**Assignment:**
From the entries below, please output exactly the lines starting at the one containing "Las primeras 10" and ending at the one containing "Aceptar [button] (505, 1209)", both included.

**Record extracts:**
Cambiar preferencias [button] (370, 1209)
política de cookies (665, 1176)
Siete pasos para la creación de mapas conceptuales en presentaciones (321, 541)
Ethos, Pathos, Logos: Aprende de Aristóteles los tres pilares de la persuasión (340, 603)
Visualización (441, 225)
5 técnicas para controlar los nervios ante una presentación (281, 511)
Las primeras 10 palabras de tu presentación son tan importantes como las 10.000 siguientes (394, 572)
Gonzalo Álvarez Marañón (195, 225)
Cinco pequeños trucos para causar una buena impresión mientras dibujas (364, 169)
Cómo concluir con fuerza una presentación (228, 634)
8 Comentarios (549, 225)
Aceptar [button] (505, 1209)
* * *
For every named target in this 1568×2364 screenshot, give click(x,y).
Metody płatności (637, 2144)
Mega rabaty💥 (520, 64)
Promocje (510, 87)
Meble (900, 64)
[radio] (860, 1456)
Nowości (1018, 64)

**Result for this task:**
Las primeras 10 palabras de tu presentación son tan importantes como las 10.000 siguientes (394, 572)
Gonzalo Álvarez Marañón (195, 225)
Cinco pequeños trucos para causar una buena impresión mientras dibujas (364, 169)
Cómo concluir con fuerza una presentación (228, 634)
8 Comentarios (549, 225)
Aceptar [button] (505, 1209)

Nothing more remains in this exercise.